> _PROBLEM TO SOLVE_
Rewrite the records from the line containing "Where should I" through the end of the records, replacing "submit" with "confirm" and leaving all else unchanged. Leave the pictures out of the answer.

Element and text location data
>>>

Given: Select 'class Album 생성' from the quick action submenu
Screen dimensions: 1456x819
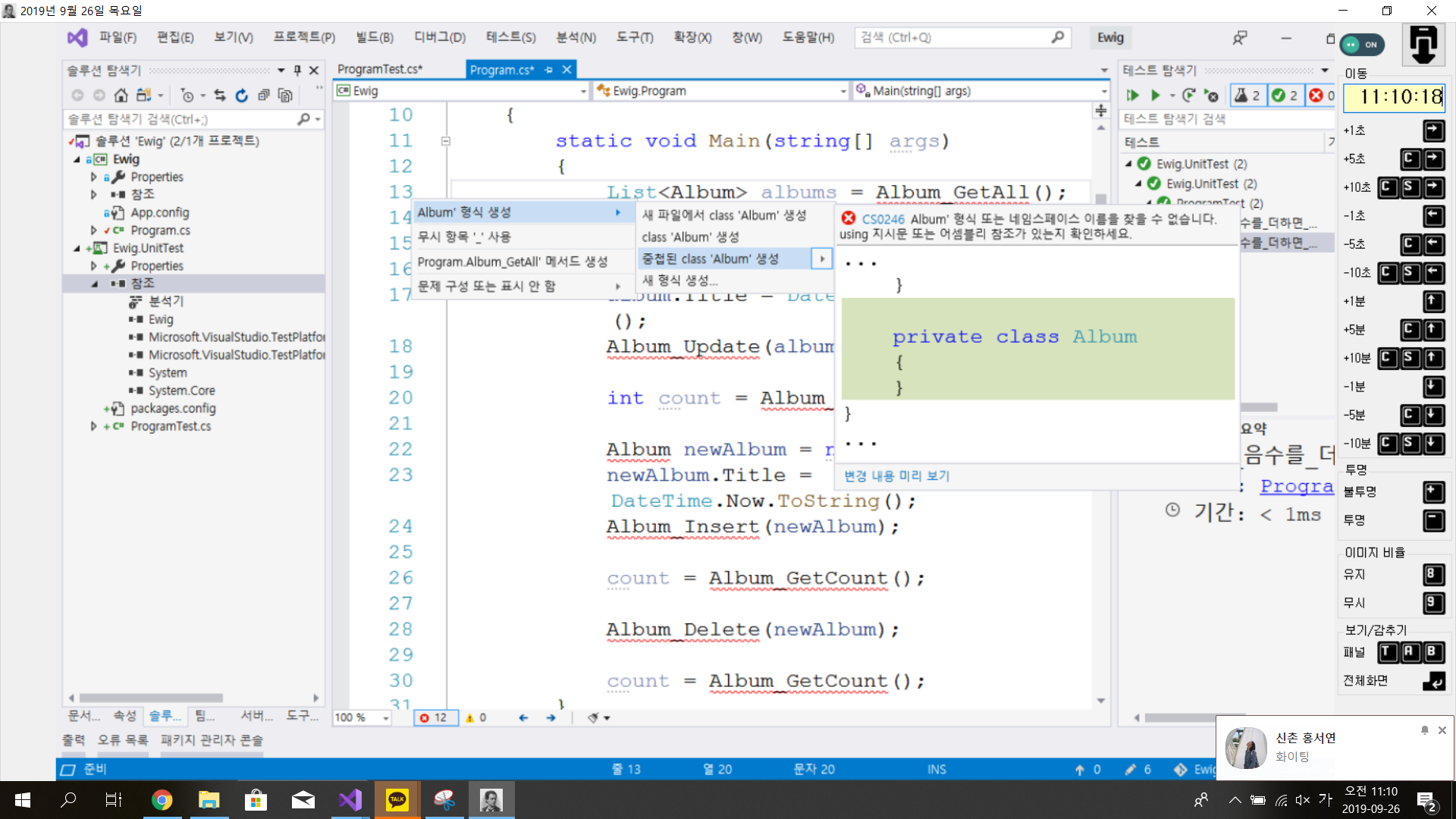Looking at the screenshot, I should coord(690,237).
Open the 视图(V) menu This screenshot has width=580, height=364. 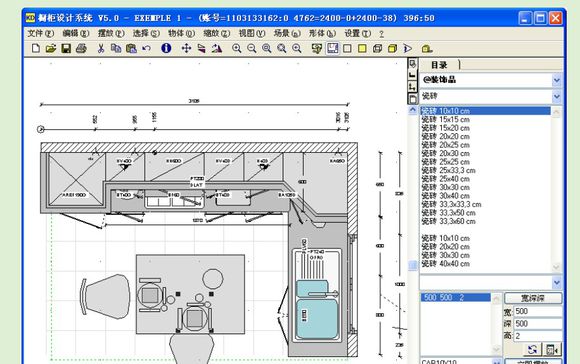coord(252,33)
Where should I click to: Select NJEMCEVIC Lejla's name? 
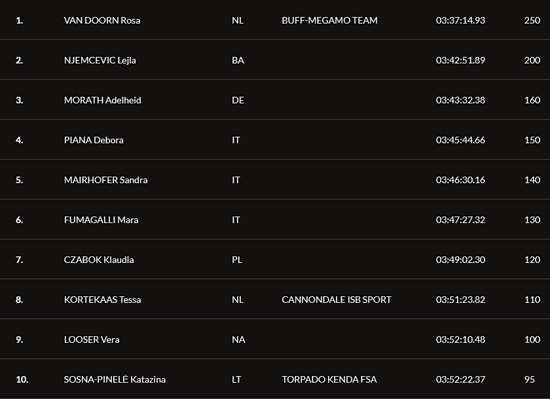coord(100,60)
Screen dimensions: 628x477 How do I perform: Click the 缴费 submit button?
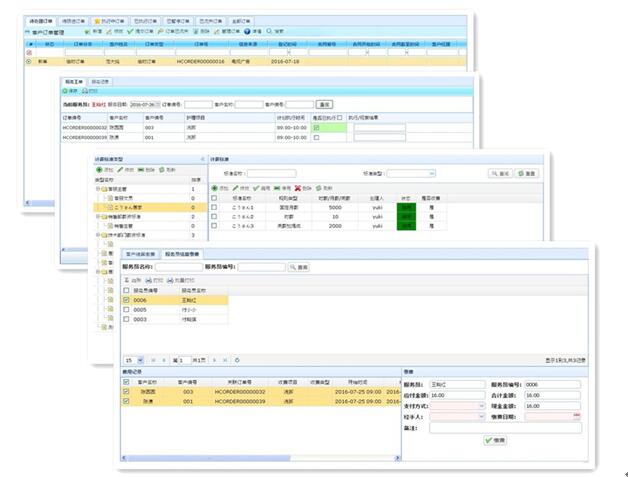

<<<

> _TASK RESULT_
Where should I click to: Select NJEMCEVIC Lejla's name? 
coord(100,60)
Screen dimensions: 628x477 How do I perform: Click the 缴费 confirm button?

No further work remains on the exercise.